I suspect intelligence agencies all over the world are at present tipping their hats, metaphorically speaking, to Israel’s Mossad.  If published accounts are to be believed (and it’s never that simple), their most recent operation was a masterpiece, the kind of thing that’ll be studied in training academies for decades to come.

Israeli spies reportedly broke into an Iranian nuclear archive in southern Tehran last year and hauled out half a tonne of documents in operation completed in a single night.

The raid is said to have provided the intelligence behind Benjamin Netanyahu’s public accusation that Iran lied to the world about its nuclear programme before and after the 2015 Iran deal.

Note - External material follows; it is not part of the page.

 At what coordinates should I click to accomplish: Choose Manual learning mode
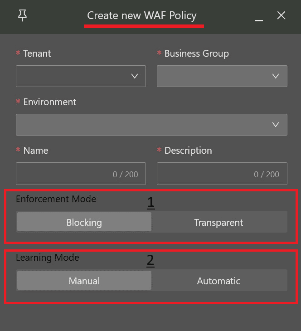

The Israeli prime minister described the operation as one of Israel’s “biggest-ever intelligence achievements” but gave few details about how it came about during his speech at the Israeli defence ministry on Monday.

An Israeli official told the New York Times that the Mossad, Israel’s foreign intelligence agency, first learned of the facility in the Shorabad district of Tehran in February 2016 – just weeks after the nuclear agreement went into force.

The site was kept under surveillance for nearly two years. “Few Iranians knew where it was, very few, and also a few Israelis,” Mr Netanyahu said.

Mossad operatives broke into the unassuming warehouse and stole 55,000 pages of documents and 183 CDs worth of information, Israel said. Mr Netanyahu said the operation was completed “a few weeks ago”.

The vast haul was reportedly spirited out of Iran and back to Israel in a single night. There was no detail about how the Mossad agents managed to get such a large and physically heavy haul out of the country.

Donald Trump was reportedly briefed on the operation this January by Yossi Cohen, the head of the Mossad, during a trip to Washington.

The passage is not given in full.